A sharp gust of wind swept past, tugging at the thin blanket draped over the figure beside me.
Loretta.
She sat in her wheelchair, unmoving, her small frame almost swallowed by the fabric wrapped around her legs.
The wind played with loose strands of her dark hair, brushing them across a face that had seen far too much for someone her age.
Her skin was pale, almost translucent in the mountain light.
Her cheeks hollowed by years that had taken more than they had given. But her eyes—
Her eyes were still there. Large. Brown. Steady.
They held no confusion. Only certainty.
I turned my head slightly, studying her in silence.
Once, those eyes had been filled with questions. Endless curiosity. Laughter that echoed through long hallways and sunlit gardens.
Now, they held something quieter. Something harder.

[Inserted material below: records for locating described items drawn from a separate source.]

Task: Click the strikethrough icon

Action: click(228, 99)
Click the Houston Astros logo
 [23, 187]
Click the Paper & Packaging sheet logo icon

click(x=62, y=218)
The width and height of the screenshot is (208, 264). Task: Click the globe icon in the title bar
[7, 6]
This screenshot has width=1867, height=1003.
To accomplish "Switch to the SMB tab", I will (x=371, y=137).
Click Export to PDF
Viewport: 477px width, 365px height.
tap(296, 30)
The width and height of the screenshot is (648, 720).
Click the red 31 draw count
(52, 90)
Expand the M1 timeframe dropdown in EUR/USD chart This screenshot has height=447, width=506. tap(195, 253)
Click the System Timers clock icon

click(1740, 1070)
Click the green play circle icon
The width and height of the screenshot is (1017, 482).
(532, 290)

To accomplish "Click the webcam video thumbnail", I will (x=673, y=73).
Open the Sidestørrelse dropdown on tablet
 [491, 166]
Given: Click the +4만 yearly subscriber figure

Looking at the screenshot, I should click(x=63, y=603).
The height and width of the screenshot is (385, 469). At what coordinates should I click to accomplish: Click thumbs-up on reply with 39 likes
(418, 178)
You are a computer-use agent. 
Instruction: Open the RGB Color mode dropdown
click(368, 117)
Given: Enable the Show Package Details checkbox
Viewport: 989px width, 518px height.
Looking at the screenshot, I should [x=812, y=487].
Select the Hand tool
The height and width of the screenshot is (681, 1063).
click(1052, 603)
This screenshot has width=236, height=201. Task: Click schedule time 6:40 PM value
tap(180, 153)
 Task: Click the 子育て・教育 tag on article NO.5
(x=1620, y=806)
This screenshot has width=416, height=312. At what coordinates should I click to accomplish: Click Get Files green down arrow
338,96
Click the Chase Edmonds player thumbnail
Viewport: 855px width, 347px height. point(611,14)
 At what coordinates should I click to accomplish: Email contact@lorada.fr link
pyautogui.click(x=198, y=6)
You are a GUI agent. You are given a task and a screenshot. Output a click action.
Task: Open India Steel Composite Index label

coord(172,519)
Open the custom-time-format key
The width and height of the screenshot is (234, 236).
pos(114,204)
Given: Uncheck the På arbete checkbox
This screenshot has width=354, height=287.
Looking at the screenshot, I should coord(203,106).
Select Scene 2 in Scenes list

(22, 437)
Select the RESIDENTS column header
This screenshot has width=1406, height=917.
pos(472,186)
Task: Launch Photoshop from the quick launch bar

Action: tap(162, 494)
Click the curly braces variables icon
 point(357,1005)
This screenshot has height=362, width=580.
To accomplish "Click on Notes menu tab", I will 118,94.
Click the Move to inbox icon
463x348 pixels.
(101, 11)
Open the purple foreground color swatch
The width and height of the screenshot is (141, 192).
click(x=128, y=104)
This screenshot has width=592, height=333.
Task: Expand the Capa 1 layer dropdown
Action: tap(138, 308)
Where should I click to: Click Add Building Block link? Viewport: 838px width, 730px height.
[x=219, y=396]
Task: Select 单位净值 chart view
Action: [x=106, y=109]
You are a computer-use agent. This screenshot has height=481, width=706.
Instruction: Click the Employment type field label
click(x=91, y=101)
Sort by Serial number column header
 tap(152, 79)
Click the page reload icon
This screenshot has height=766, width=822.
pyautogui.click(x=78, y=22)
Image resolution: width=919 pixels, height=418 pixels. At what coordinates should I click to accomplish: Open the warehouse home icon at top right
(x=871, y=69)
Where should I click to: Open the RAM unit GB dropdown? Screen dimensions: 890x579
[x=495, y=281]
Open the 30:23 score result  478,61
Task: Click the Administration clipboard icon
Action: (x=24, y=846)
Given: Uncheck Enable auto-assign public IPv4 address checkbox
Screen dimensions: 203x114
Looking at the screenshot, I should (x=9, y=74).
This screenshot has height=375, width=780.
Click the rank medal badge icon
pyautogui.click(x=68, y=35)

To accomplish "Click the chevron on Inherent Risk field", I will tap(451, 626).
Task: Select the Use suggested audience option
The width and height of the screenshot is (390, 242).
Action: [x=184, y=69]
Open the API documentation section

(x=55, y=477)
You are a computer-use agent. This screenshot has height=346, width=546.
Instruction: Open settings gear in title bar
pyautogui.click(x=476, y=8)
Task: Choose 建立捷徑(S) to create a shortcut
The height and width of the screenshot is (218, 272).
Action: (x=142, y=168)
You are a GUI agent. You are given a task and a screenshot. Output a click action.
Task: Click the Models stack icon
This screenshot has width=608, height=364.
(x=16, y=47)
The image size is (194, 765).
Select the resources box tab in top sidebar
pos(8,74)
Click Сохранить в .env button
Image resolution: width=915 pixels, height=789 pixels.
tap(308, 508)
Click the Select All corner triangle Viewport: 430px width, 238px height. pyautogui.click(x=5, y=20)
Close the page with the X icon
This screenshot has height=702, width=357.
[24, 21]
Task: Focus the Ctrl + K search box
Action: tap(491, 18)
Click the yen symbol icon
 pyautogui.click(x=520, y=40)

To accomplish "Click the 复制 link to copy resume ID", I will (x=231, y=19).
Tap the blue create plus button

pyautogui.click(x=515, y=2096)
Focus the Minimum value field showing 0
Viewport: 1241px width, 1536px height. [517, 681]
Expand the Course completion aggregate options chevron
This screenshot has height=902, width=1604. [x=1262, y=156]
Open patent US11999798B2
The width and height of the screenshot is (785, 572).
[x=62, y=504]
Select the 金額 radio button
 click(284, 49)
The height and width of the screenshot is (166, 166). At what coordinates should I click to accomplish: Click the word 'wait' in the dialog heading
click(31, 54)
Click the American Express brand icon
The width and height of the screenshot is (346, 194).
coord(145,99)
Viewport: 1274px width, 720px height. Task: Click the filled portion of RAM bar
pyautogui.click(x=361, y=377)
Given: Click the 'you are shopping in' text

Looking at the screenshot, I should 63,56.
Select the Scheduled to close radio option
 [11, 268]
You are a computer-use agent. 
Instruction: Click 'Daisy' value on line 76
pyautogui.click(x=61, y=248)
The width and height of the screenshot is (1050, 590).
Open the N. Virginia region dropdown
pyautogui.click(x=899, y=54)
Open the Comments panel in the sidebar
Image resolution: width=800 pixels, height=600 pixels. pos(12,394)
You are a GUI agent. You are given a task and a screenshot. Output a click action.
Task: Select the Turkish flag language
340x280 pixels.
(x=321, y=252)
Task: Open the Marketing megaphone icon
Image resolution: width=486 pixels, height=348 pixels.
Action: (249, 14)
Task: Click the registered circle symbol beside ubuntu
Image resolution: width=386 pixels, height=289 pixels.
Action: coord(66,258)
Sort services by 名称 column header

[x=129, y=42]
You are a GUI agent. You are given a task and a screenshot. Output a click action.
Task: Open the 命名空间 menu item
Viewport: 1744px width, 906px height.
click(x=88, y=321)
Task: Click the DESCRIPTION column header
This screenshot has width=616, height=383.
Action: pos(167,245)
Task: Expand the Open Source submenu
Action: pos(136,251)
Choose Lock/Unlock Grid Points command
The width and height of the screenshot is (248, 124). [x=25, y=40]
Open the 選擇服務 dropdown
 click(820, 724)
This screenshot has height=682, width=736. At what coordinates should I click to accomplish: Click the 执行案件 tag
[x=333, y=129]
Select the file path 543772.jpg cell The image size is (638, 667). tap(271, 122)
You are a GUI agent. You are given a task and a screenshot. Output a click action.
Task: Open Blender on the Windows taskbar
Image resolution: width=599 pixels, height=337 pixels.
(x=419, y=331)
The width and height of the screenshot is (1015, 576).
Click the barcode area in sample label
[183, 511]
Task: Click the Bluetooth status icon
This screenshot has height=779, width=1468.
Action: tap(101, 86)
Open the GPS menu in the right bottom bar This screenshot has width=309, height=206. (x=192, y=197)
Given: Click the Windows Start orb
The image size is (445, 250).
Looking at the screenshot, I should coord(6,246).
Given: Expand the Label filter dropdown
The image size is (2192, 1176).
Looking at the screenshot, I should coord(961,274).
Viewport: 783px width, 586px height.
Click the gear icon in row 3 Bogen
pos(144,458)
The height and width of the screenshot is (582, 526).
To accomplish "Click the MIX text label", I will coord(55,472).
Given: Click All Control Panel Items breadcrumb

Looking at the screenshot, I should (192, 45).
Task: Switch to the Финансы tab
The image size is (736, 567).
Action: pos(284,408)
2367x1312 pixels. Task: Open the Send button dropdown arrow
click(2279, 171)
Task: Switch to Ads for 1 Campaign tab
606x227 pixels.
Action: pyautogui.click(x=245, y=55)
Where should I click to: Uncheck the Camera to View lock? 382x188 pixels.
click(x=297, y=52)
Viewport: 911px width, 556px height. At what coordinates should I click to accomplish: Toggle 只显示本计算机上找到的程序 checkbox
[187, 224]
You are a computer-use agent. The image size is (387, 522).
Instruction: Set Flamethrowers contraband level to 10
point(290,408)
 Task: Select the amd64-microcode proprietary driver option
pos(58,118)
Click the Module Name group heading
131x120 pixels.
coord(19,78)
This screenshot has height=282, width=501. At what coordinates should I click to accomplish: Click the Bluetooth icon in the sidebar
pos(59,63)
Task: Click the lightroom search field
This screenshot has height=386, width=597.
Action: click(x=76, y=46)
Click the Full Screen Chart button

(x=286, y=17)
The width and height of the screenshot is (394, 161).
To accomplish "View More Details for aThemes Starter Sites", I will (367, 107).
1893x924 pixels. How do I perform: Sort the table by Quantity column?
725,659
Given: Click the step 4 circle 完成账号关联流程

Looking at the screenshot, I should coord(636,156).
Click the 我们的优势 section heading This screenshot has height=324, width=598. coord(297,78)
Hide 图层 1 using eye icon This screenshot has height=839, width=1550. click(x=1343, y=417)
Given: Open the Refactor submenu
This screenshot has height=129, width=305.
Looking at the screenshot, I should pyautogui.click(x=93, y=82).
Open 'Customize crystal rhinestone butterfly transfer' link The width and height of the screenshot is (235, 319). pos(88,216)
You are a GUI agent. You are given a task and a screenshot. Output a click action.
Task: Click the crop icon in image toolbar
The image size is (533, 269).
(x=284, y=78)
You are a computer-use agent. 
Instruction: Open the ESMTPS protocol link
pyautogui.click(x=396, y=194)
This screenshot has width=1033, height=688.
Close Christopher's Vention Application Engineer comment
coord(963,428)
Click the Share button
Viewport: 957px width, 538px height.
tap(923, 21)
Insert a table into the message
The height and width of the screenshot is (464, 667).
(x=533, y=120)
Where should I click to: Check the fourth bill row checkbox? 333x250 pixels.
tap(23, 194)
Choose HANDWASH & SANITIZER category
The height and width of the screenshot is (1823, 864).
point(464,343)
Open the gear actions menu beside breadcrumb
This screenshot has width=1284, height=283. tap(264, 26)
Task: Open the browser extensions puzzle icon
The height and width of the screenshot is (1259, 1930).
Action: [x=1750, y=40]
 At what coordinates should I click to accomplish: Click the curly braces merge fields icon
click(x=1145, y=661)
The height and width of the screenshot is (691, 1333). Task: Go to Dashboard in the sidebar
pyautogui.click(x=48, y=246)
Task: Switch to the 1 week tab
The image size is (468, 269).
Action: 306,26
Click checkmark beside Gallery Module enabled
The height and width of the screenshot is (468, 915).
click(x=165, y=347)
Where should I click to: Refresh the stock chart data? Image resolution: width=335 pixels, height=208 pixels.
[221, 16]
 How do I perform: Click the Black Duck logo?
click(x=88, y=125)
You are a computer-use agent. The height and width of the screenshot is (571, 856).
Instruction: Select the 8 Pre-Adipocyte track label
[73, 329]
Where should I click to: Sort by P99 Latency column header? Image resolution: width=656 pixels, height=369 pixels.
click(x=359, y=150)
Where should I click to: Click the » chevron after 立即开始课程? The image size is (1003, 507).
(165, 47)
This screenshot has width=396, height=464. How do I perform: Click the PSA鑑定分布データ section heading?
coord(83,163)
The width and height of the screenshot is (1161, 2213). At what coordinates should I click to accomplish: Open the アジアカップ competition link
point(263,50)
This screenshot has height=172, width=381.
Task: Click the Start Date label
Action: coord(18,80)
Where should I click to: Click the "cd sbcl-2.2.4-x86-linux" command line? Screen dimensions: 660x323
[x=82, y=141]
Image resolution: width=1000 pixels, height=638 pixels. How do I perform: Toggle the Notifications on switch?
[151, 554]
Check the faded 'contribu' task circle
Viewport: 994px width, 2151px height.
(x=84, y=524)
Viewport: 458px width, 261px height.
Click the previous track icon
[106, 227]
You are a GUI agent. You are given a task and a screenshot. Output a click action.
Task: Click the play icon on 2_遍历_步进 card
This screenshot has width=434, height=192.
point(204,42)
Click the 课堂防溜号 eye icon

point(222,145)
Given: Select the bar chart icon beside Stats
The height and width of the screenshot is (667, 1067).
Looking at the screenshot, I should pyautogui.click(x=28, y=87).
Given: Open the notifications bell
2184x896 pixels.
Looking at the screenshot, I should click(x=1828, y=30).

Loretta—my only sister, the one person I still count as family—had suffered in ways no one should endure.
She was left broken, reduced to a shadow of herself.
At the hands of the man kneeling in the dirt before us—Ottavio Orsini, my father.
My fingers tightened around the gun, as though the barrel were breathing back at me.
I forced them to loosen.
I took a step closer to her, then crouched—bringing myself down to Loretta’s level.
The world seemed to still around us.
Even the wind fell quiet, as if the mountain itself was holding its breath.
“Do you remember,” I said quietly, my voice rougher than I intended, “when you asked me if the moon followed us home?”
Her gaze shifted to me, and for a moment—just a moment—I saw it.
A flicker.
A ghost of the girl she used to be.
“You were convinced,” I continued, a faint breath of something almost like amusement brushing my words, “that it was chasing you. You cried for an hour because you thought it wanted its cheese back.”
Her lips twitched.
Not quite a smile. But close.
“You told me...” she murmured softly, her voice fragile but steady, “that it followed you because you were special.”
The memory hit harder than I expected.
It was three days before my ninth birthday—Loretta was eight.
We were on a rooftop in Tuscany that day. Warm tiles beneath our backs, melted gelato slipping through our fingers. Her laughter mixed with the hum of cicadas in the dark.